What classes are you taking?

JM: 
This semester, I’m taking Painting III with Rochelle Feinstein, which is great. I’m also taking Sarah Szes class, and it’s been really excellent to meet her and have studio visits with her. Before, I’d been mostly taking philosophy classes, specifically David Z Albert’s class, which was excellent, I would highly recommend it to anyone. A totally no-bullshit kind of thinking is required for that class. It really helps to clarify and structure your thoughts. The whole class is about constructing these elaborate very precise ways of thinking. I’d also taken Philip Kitcher’s Classical American Philosophy class, which was really about American pragmatism, also an exceptional class. Not unrelated to David’s science of philosophy class, but maybe with a bit of a more expanded scope. Both of them are great.

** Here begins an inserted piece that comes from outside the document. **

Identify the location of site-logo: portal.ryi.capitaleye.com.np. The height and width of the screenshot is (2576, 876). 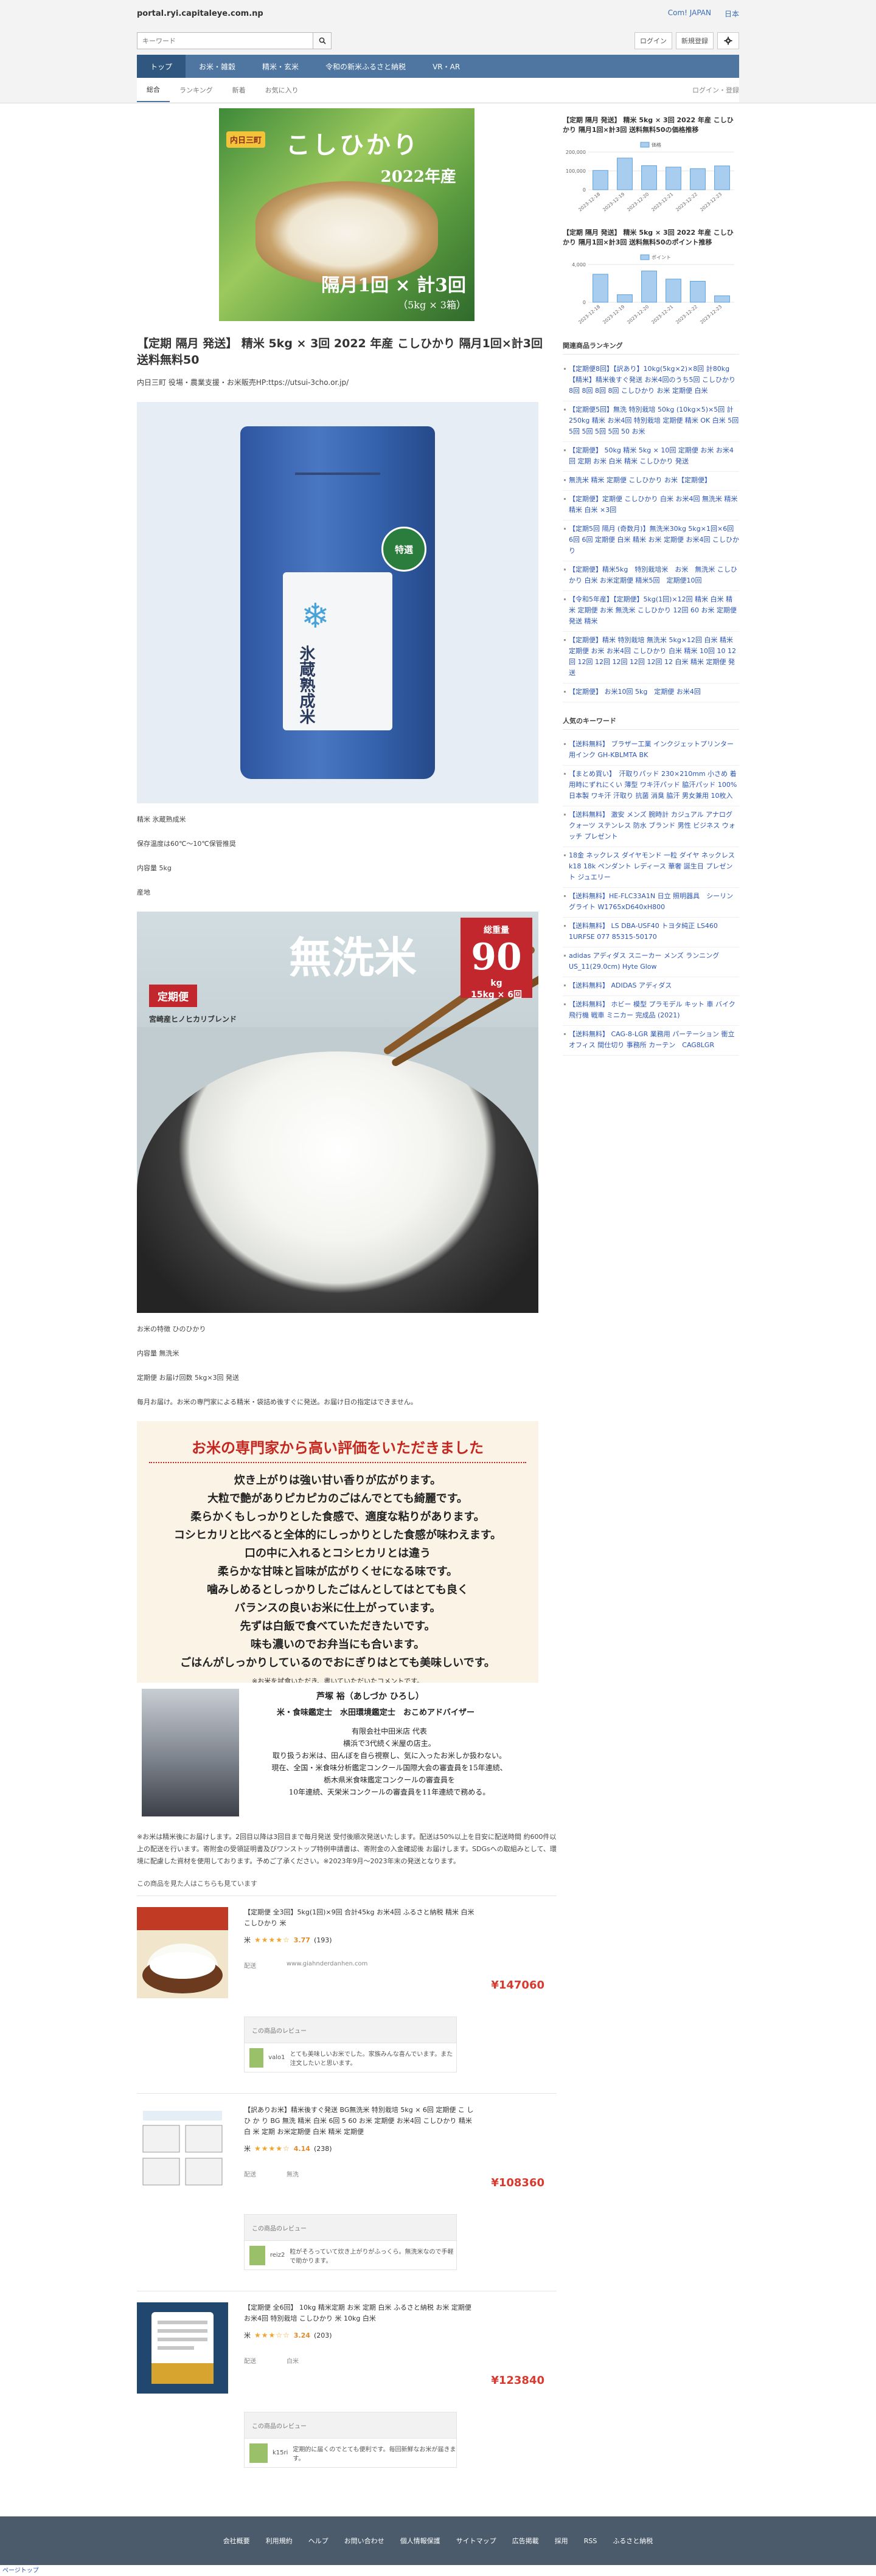
(200, 14).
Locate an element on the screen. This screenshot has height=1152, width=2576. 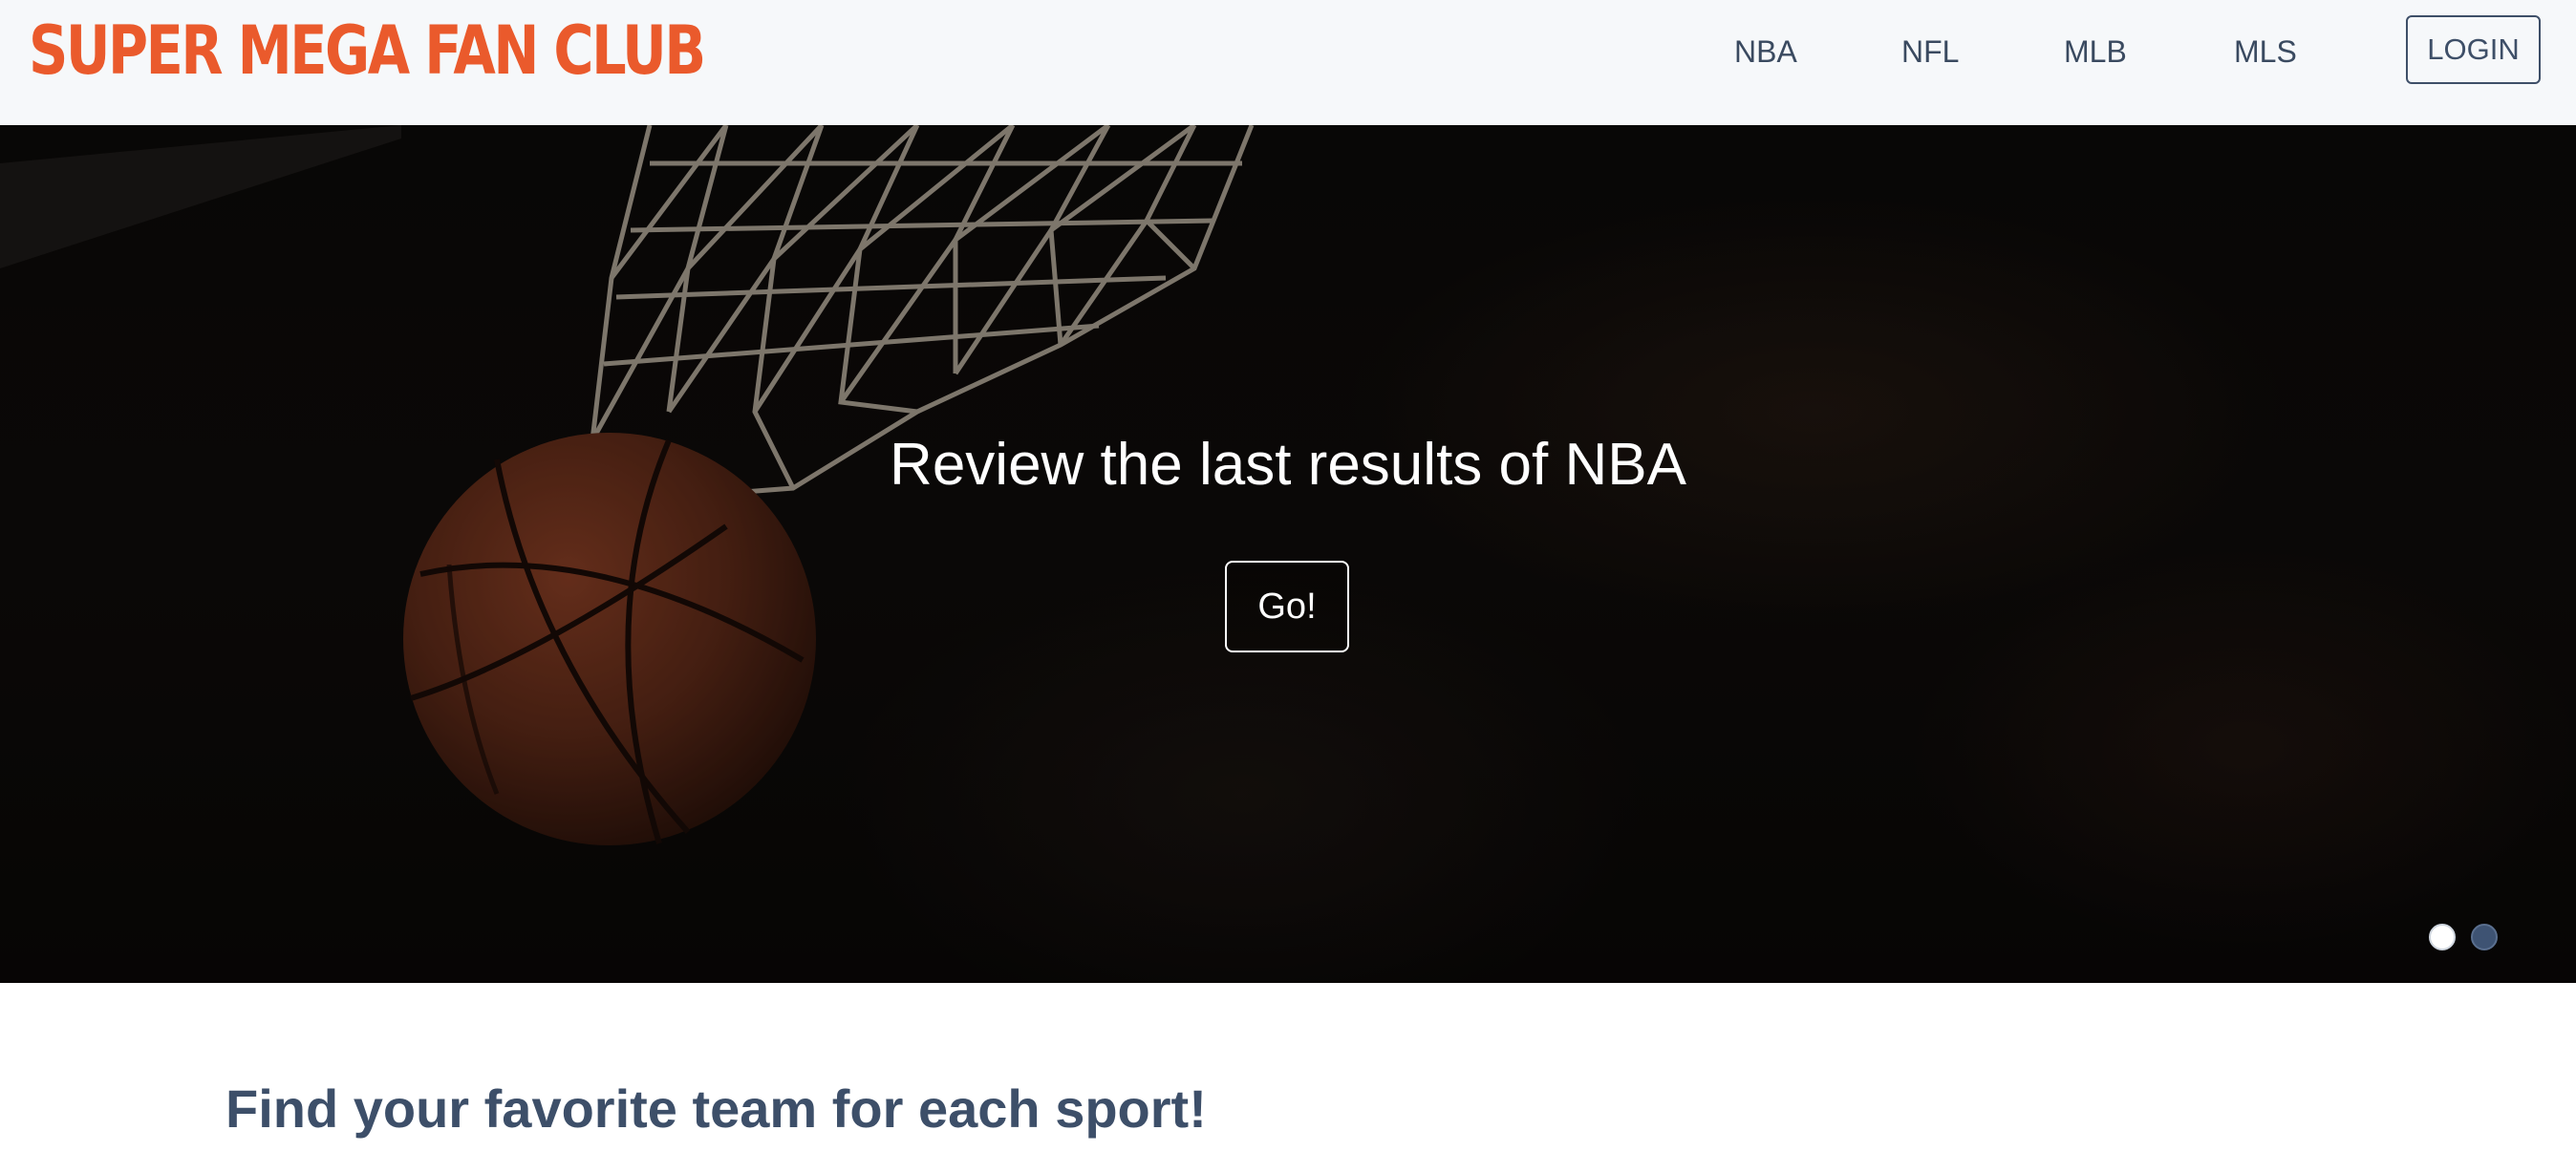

There’s a sense of realization with your work, I find. Like the men leaving the bag to enter the DMV, the condoms in the kitchen—things are paired weirdly. What is your intention in doing this?

JM:
 I like them to be sort of a slow read. I think a lot of people come in and don’t know what they’re seeing, and part of that is by design. I like images where it takes a second to resolve what you’re even seeing. That’s an important method for me. Slowing down recognition. Looking at something familiar and, in such a way, surrendering to the unfamiliar.


Beautifully put.

JM: 
I’m full of aphorisms. (Laughs). I just hang out here and spout quotes until the sun goes down.